### REQUIRED TASK
Copy out every line of the items below that contains the string "width". Matching is case-sensitive.

### INFORMATION SHOWN
╭──

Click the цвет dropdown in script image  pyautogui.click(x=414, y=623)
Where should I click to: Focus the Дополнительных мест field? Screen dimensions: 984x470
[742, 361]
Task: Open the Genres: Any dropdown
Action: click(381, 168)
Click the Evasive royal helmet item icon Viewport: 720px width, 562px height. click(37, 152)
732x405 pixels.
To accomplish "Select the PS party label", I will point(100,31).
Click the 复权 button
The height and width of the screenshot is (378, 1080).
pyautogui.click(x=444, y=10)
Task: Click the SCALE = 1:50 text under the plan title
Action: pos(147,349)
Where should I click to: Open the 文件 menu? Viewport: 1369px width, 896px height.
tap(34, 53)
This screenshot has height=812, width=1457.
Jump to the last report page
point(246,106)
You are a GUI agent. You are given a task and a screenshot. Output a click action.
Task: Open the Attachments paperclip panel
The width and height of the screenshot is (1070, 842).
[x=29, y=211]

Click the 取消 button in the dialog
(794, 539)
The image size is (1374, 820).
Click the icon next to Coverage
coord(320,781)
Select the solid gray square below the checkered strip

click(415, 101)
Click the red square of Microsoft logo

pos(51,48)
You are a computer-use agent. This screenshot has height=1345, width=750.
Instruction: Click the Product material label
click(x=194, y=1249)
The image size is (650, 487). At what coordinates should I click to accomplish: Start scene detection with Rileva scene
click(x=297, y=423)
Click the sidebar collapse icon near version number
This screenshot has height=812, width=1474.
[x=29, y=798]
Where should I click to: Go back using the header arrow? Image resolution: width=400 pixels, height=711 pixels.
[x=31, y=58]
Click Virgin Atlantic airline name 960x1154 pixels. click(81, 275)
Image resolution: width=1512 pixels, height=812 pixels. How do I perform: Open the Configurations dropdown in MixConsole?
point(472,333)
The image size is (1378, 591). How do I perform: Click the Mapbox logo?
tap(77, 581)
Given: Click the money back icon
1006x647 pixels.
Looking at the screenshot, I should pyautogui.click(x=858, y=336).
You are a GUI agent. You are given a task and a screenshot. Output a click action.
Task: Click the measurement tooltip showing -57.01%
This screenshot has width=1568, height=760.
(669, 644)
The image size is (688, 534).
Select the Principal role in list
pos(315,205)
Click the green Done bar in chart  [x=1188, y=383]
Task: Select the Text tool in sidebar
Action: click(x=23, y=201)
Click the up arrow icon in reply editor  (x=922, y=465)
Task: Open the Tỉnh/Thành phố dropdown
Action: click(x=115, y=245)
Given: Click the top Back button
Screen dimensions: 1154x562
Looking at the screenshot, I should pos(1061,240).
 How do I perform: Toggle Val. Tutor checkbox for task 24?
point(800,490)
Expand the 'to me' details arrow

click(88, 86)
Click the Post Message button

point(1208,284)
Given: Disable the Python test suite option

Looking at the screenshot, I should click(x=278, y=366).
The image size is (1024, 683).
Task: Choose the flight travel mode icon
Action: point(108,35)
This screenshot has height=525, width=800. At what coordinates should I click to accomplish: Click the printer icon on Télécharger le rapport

╰──

### ANSWER TO THIS EXERCISE
Click the Evasive royal helmet item icon Viewport: 720px width, 562px height. click(37, 152)
The height and width of the screenshot is (378, 1080).
Where should I click to: Open the 文件 menu? Viewport: 1369px width, 896px height.
This screenshot has height=812, width=1457.
The width and height of the screenshot is (1070, 842).
You are a computer-use agent. This screenshot has height=1345, width=750.
This screenshot has height=812, width=1474.
Where should I click to: Go back using the header arrow? Image resolution: width=400 pixels, height=711 pixels.
Image resolution: width=1512 pixels, height=812 pixels. How do I perform: Open the Configurations dropdown in MixConsole?
This screenshot has width=1568, height=760.
This screenshot has height=525, width=800. At what coordinates should I click to accomplish: Click the printer icon on Télécharger le rapport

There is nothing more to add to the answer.